ヨレヨレの上下服は埃で汚れまくって、元の白が判らなくなっている。
……掃除婦姿のハウィスだった。
「な、なんで……? 仕事はっ?」
ミートリッテが両手を背中に隠して一歩退くと。
首をこてんと傾けたハウィスは、少しの間を置いて「ああ」と頷いた。
自身が不審者扱いされたことに気付いたのだろう。
立ち上がりながら、「驚かせてごめんね」と謝る。
「今日はお休みを貰ったのよ。家の中を整頓したくってね。ミートリッテの部屋も一通り掃除しておいたから、多少は落ち着けると思うんだけど」
「そ、掃除って…… あ」
『なにか……家の中から物が失くなってたり、壊れてたりしない!? どこかいつもと違う所はなかった!?』
ハウィスは、今朝のミートリッテの動揺を静めたくて、家の中をひっくり返していたらしい。

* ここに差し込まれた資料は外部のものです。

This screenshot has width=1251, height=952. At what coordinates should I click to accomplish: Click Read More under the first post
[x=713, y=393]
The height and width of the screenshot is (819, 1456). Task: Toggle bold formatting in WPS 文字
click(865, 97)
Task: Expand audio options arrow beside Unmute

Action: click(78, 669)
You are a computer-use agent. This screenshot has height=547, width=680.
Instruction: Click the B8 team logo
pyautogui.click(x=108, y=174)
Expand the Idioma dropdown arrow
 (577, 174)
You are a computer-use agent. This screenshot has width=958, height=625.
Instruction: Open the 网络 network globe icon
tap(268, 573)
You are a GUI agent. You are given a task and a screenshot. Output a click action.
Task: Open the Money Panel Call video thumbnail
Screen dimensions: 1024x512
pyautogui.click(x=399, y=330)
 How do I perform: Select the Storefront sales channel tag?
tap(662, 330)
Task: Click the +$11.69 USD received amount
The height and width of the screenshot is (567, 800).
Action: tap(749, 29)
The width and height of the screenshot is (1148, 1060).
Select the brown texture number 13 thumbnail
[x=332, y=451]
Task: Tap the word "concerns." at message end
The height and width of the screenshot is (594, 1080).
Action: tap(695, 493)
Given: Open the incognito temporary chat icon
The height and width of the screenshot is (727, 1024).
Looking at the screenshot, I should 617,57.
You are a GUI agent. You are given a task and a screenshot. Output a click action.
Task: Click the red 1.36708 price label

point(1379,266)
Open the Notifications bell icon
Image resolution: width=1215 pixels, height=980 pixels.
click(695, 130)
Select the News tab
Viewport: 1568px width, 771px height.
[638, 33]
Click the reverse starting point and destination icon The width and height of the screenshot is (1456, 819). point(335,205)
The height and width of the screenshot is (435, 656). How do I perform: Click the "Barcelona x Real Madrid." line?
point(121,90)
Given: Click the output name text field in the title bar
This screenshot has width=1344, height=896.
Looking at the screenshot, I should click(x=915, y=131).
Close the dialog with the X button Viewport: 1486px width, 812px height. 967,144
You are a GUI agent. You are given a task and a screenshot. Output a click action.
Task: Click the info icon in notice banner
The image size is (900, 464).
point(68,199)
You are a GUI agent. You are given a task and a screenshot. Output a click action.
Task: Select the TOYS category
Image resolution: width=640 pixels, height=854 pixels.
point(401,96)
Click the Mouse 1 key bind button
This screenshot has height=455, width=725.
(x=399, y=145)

冷静に辺りを見渡せば、重なり合っていた物や奥のほうにしまわれていた小箱などが、すべて一目で見分けられるように配置変えされていた。
動きがあれば、すぐに分かるように。
「っ……ご、ごめんなさい! 私……っ」
ハウィスに物凄く……想像していた以上に、心配をかけていた。
自分の軽率な言動で、大切な仕事に穴を空けさせてしまったのだ。